Paul Hemmersbaugh, chief counsel for the Department of Transportation’s National Highway Traffic Safety Administration (NHTSA), has left the agency. NHTSA confirmed Hemmersbaugh’s departure after TechCrunch learned of the top lawyer taking leave of the federal organization. Hemmersbaugh is another high-ranking departure at the agency ahead of Trump’s inauguration, after NHTSA chief Mark Rosekind indicated he’d be leaving the organization in November.
NHTSA looks to still retain two of its most senior staff through the transition, however, with acting Deputy Administrator Terry Shelton retaining her civil servant role and Executive Director Jack Danielson looking set to keep his position, which was created in a 2015 restructure of the organization.

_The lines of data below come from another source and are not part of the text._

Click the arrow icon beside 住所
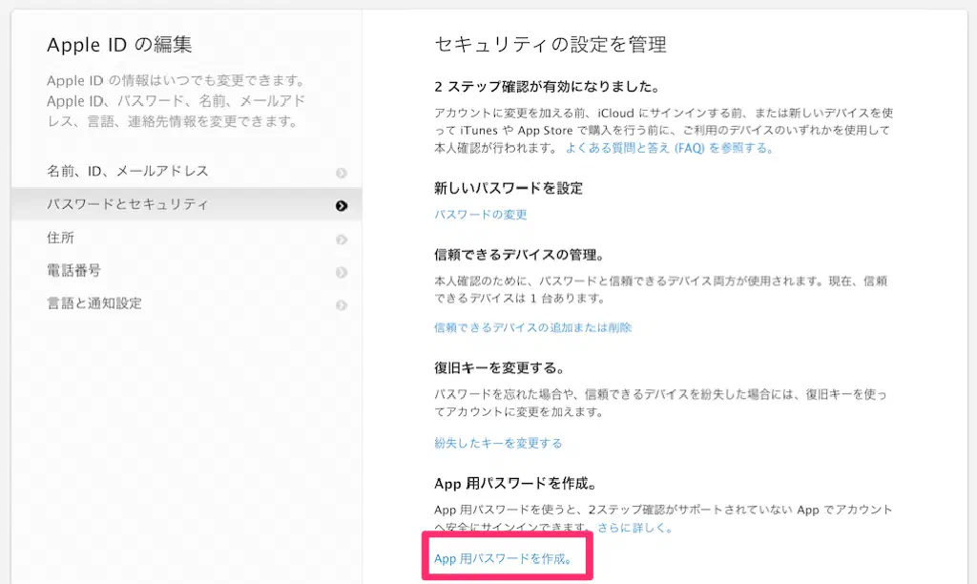Screen dimensions: 977x584 click(342, 239)
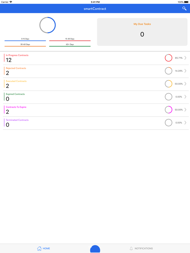Switch to the NOTIFICATIONS tab
Screen dimensions: 190x253
(141, 248)
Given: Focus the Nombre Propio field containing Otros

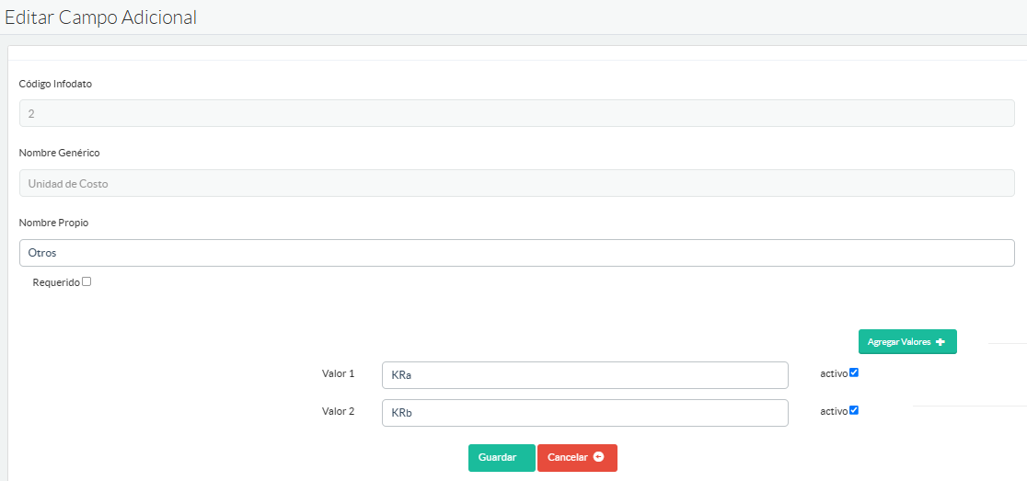Looking at the screenshot, I should pos(516,253).
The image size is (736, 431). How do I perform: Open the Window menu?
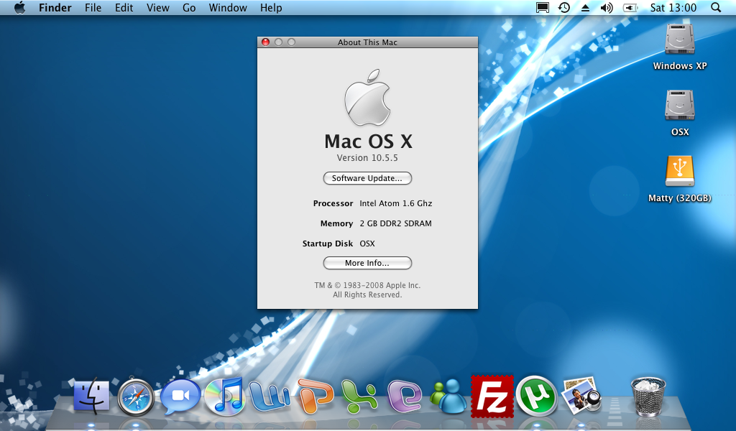[228, 8]
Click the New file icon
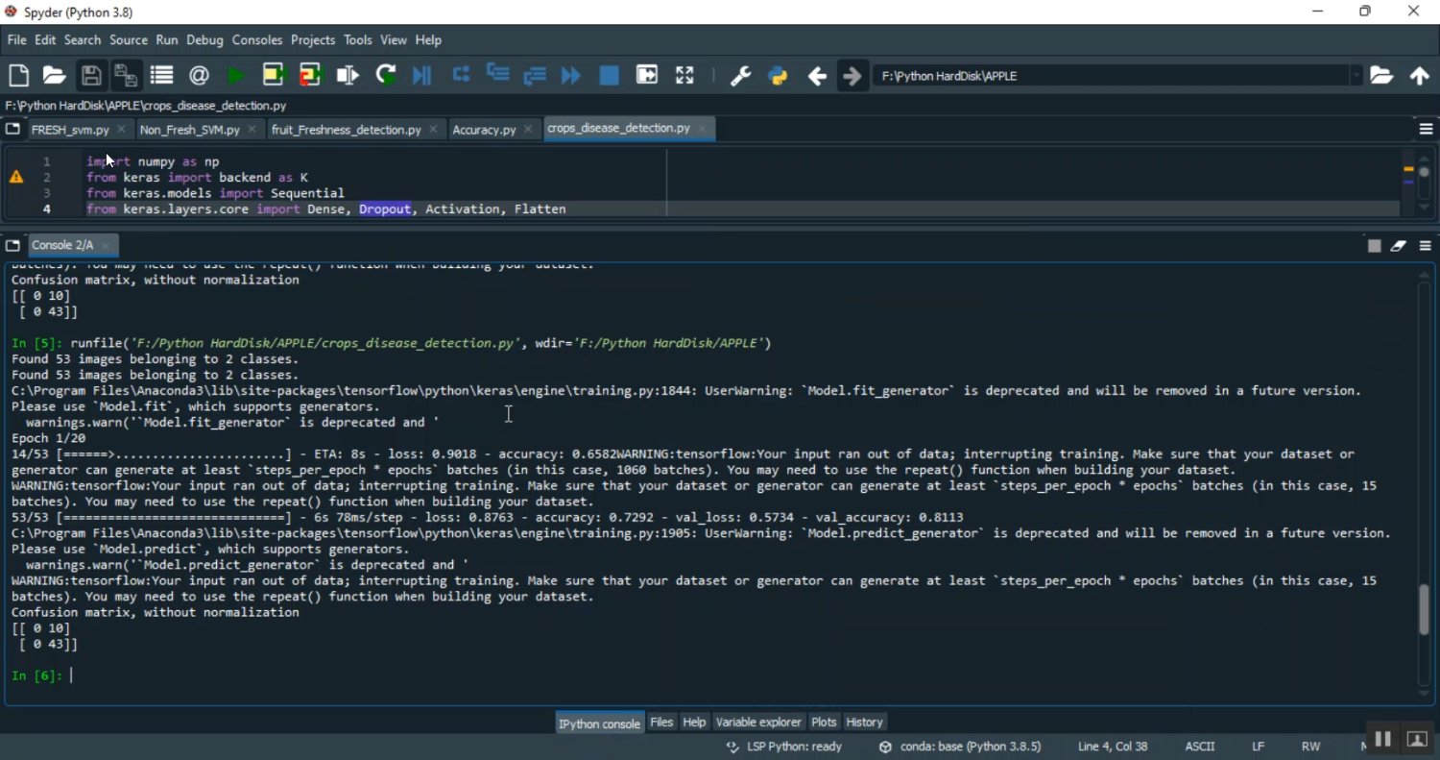The width and height of the screenshot is (1440, 760). (18, 75)
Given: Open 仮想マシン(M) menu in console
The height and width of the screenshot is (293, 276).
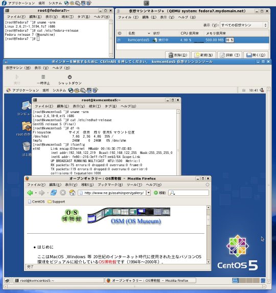Looking at the screenshot, I should (18, 68).

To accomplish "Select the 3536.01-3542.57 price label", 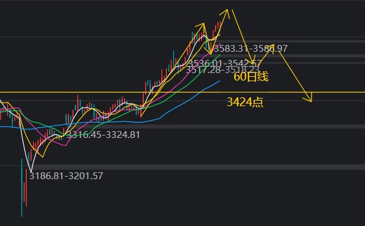I will point(225,63).
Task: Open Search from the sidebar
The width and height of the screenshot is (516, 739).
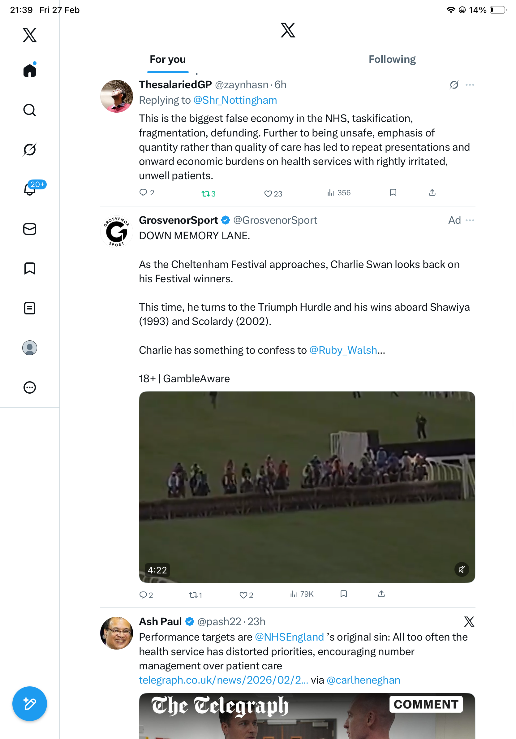Action: click(x=30, y=110)
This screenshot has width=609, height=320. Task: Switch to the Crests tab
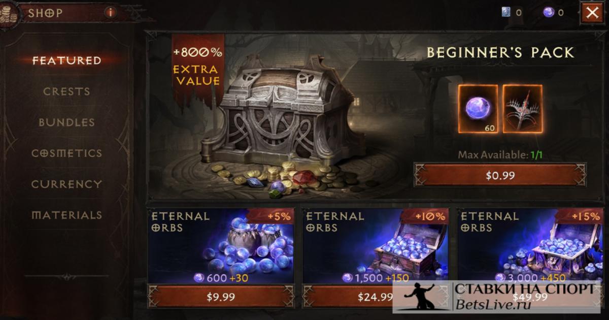pyautogui.click(x=67, y=91)
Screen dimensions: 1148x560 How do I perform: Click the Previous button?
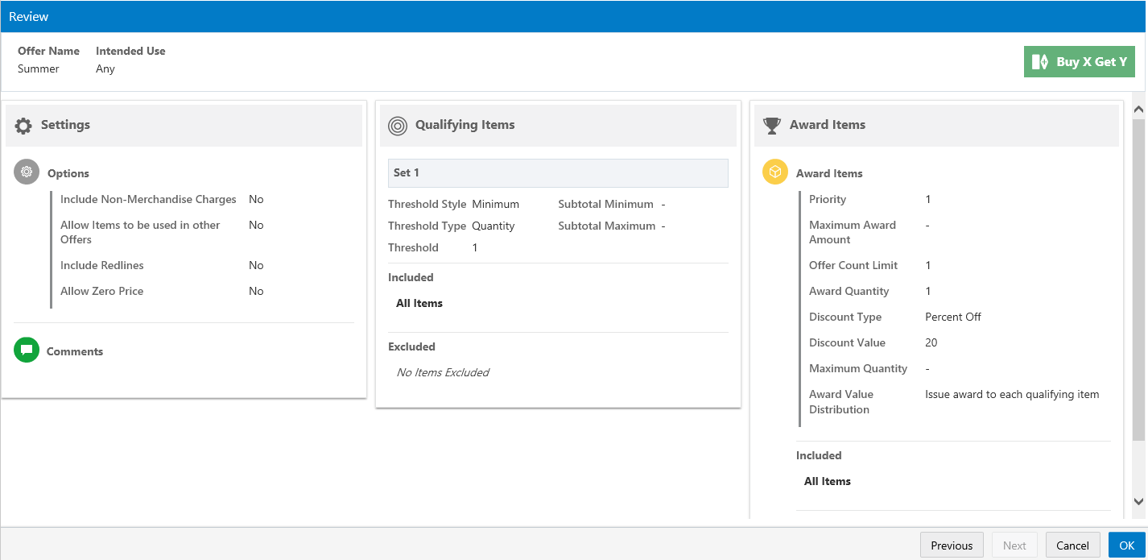(x=952, y=545)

Rosekind sought to reassure observers that NHTSA would continue its work in taking a proactive approach on safety following Trump’s inauguration, highlighting the retention of top staff as a reason why industry stakeholders can expect a through-line across the next presidency. Hemmersbaugh has been a key part of Rosekind’s proactive approach, which included measures like setting out recommended guidelines for companies working on autonomous vehicles, and on mobile device makers whose products could be used by drivers in cars.
Hemmersbaugh also penned NHTSA’s February letter to Google, which outlined how the agency would treat Google’s (now Waymo’s) self-driving system as the driver for legal purposes, which is a key step in helping self-driving cars actually come to public roads for general use.
Trump has selected Elaine Chao for Department of Transportation secretary, a choice seen by some as beneficial for companies pursuing self-driving vehicle technology. Her confirmation hearing takes place this Wednesday.